Suzanne shook her head. “Ten years from now I will watch while every client decides to pull it out. If I’m even doing this ten years from now.”
“One mistake I never made
,” said Jenny, leaning over her bowl of soup.
“You used to say that about marriage,” Elena said, and Nora felt a movement under the table and realized that one of the other women had kicked Elena. “I mean that Jenny used to talk about how terrible marriage was, and now she’s married.” Kick. Kick. “What?” yelled Elena, and Nora started to laugh.
“First of all, Jenny wasn’t the one who used to talk about how terrible marriage was,” Nora said, looking around the table. “And second of all, I promise everyone, I will not fall apart if you mention marriage, weddings, husbands, or even boyfriends.”
“Is there a boyfriend?” Cathleen said, her eyes enormous, and someone kicked her, too.
“She bought a white couch,” Jenny said.
“You bought a new couch and didn’t ask to use my designer discount?” Suzanne said. “I’m hurt.”
“You’re busy. I saw it in a showroom window and bought it on impulse. I’d forgotten how much I wanted one.”

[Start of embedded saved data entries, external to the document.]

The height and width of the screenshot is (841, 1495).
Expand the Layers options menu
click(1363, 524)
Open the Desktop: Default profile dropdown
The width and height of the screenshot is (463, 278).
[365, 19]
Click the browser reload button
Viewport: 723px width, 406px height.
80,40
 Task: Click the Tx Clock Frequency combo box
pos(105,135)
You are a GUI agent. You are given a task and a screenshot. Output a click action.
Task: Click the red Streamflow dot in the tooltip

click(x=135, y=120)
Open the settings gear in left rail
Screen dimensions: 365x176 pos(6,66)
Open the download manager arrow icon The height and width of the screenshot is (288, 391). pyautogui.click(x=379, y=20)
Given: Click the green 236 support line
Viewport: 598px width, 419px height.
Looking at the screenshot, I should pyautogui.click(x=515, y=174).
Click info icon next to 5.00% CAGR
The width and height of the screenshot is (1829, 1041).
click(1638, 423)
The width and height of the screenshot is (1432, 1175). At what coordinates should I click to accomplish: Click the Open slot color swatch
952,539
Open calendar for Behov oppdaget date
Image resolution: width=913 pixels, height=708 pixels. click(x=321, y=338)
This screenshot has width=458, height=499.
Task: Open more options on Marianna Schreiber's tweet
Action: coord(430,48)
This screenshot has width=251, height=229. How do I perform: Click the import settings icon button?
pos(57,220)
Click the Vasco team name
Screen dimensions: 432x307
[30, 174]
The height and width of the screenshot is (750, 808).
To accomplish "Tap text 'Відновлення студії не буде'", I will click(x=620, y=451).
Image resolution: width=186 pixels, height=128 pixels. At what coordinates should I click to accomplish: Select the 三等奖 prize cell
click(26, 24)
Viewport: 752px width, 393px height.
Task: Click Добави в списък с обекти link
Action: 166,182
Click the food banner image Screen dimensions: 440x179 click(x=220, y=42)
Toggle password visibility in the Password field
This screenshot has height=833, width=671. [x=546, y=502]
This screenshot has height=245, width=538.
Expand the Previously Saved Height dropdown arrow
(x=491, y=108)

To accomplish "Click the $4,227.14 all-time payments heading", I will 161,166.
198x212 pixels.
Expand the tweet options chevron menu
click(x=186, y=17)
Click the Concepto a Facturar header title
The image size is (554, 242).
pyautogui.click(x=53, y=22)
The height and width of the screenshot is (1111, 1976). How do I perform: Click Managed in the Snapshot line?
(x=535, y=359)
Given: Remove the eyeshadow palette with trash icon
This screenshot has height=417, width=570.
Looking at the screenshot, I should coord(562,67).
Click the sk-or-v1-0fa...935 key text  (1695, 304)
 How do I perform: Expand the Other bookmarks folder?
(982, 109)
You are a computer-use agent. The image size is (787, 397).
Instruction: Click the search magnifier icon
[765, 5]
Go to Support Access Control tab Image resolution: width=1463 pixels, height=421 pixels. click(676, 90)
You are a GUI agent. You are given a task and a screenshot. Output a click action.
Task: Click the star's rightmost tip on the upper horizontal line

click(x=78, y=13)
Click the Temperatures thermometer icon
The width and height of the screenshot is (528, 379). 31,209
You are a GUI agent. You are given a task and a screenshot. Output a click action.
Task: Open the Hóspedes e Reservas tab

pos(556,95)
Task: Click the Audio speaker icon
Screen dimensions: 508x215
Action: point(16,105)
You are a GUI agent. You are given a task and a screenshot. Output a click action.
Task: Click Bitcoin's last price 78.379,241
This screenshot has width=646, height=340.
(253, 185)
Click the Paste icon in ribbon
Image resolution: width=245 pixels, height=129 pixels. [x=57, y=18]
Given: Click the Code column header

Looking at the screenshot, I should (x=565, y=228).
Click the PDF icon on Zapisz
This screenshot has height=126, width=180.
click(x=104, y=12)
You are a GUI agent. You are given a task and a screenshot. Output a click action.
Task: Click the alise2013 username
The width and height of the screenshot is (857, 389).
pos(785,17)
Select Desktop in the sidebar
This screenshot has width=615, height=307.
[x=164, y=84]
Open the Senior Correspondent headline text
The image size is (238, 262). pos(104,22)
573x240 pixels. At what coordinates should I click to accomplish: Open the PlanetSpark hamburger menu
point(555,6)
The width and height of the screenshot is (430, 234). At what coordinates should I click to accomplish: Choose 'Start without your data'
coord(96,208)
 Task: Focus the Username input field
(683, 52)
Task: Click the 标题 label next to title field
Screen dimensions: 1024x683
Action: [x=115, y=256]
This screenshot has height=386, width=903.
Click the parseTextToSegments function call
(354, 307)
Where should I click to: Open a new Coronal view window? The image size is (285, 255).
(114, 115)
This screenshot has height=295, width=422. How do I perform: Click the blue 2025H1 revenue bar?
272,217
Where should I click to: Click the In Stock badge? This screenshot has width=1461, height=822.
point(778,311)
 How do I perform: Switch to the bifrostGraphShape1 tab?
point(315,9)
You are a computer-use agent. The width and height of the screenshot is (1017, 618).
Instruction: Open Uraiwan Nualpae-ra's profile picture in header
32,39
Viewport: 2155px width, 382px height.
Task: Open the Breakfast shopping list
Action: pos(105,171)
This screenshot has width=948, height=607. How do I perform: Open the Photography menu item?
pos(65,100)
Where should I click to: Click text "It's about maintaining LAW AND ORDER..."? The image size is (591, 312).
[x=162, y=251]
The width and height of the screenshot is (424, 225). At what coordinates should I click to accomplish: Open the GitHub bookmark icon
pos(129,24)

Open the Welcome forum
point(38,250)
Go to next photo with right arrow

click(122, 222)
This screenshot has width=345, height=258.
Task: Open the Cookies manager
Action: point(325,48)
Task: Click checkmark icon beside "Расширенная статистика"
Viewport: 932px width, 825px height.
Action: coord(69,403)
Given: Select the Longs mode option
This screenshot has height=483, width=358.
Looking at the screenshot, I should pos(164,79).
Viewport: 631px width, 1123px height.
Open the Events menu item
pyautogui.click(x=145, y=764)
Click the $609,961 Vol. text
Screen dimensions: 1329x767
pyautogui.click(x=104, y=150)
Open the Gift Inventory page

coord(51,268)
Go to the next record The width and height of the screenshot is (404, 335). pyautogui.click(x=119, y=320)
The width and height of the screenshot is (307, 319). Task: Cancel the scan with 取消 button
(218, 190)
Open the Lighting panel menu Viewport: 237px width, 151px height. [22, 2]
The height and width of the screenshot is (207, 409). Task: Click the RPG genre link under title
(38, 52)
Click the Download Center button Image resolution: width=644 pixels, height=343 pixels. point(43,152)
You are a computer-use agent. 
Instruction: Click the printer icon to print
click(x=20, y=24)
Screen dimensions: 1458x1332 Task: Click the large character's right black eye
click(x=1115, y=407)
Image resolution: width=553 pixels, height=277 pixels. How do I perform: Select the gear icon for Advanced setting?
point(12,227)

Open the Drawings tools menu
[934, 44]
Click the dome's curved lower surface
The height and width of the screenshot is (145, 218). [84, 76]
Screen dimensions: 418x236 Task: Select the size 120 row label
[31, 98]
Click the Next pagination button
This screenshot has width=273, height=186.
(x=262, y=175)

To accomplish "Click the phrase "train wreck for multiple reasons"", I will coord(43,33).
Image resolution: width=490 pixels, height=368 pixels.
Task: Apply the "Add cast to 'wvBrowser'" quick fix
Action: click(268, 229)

“It’s every mother’s fantasy piece of furniture,” Suzanne said. “You can tell who won’t let her kids in the living room by whether they order one. Some of them might as well have a velvet rope at the living room entrance.”
“My kids are too old for jelly hands,” Nora said.
“Have you lost weight?” Elena said. Kick. “What’s wrong with asking if she lost weight?” Kick. “I’m going to be black and blue by the time this lunch is over!”
A block away from Nora’s new apartment was a nice restaurant where she sometimes had business breakfasts, before she headed uptown to her new office, a restaurant where they now smiled and led her always to the same table in the corner. It was there one morning that she saw Alma Fenstermacher across the room, reading a thriller and eating an omelet with quiet concentration. The seat across from Alma was empty, and Nora threaded her way between the tables to stand behind it. Alma looked up and the delight in her eyes was immediate and unfeigned. She took a ballet class two mornings a week—of course, she did, Nora thought—and the studio was nearby.